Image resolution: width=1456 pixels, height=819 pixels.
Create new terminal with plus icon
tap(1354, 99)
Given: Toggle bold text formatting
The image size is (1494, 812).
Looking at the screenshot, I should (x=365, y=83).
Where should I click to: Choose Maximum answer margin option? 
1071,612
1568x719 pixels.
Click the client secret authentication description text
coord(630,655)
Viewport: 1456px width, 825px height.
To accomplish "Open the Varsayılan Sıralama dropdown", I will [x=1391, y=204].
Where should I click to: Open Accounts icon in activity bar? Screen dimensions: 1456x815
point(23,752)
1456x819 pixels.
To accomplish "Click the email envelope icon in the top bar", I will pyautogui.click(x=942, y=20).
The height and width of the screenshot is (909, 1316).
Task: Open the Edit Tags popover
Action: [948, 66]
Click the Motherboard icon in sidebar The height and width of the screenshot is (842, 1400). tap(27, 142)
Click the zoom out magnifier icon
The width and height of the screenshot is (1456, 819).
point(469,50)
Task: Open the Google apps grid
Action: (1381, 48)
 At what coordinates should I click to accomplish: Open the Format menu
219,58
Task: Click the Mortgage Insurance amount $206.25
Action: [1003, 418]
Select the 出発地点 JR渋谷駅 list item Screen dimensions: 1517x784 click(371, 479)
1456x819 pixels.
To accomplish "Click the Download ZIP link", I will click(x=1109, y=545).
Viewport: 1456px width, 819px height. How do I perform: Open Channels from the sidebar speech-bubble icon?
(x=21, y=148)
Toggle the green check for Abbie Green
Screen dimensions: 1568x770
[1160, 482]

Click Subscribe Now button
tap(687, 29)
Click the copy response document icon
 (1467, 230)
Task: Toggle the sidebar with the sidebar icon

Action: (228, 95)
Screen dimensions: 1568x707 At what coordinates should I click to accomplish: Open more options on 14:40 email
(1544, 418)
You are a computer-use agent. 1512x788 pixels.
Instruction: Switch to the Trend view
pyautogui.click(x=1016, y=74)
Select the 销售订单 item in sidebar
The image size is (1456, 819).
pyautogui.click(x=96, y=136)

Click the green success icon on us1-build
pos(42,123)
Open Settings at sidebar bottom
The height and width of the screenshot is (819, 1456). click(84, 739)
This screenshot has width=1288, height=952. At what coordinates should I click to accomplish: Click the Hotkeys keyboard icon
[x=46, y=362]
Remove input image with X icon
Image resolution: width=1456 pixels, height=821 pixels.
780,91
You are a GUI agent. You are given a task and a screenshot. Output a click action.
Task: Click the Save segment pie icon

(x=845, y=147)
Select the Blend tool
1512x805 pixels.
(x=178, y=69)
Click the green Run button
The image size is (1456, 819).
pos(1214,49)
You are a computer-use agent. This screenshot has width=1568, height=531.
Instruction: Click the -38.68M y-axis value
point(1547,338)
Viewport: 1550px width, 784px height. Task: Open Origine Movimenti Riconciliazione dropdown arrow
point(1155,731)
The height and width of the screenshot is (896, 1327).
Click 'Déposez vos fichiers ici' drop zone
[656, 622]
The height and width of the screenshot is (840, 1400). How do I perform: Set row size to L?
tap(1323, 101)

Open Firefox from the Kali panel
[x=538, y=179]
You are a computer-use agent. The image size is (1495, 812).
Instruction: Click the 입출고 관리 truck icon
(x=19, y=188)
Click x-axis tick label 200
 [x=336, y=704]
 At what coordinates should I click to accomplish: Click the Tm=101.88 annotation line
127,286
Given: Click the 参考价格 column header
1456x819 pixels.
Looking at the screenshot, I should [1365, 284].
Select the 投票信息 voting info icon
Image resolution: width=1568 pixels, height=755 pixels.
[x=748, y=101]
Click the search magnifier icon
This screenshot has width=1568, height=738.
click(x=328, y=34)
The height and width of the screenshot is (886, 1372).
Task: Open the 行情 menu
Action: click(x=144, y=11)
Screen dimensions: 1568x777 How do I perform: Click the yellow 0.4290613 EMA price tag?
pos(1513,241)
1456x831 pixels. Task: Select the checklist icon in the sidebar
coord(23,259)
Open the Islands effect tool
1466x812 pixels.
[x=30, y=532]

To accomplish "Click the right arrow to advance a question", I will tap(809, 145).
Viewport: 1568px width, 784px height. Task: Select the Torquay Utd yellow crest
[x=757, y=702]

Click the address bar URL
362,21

• **Your task**:
Above are the records; please copy exactly their first line and each line after it through the line containing "Click the zoom out magnifier icon", and no line after that.

• **Output for this exercise**:
Image resolution: width=1456 pixels, height=819 pixels.
Create new terminal with plus icon
tap(1354, 99)
Given: Toggle bold text formatting
The image size is (1494, 812).
Looking at the screenshot, I should (x=365, y=83).
Where should I click to: Choose Maximum answer margin option? 
1071,612
1568x719 pixels.
Click the client secret authentication description text
coord(630,655)
Viewport: 1456px width, 825px height.
To accomplish "Open the Varsayılan Sıralama dropdown", I will [x=1391, y=204].
Where should I click to: Open Accounts icon in activity bar? Screen dimensions: 1456x815
point(23,752)
1456x819 pixels.
To accomplish "Click the email envelope icon in the top bar", I will pyautogui.click(x=942, y=20).
The height and width of the screenshot is (909, 1316).
Task: Open the Edit Tags popover
Action: [948, 66]
Click the Motherboard icon in sidebar The height and width of the screenshot is (842, 1400). tap(27, 142)
Click the zoom out magnifier icon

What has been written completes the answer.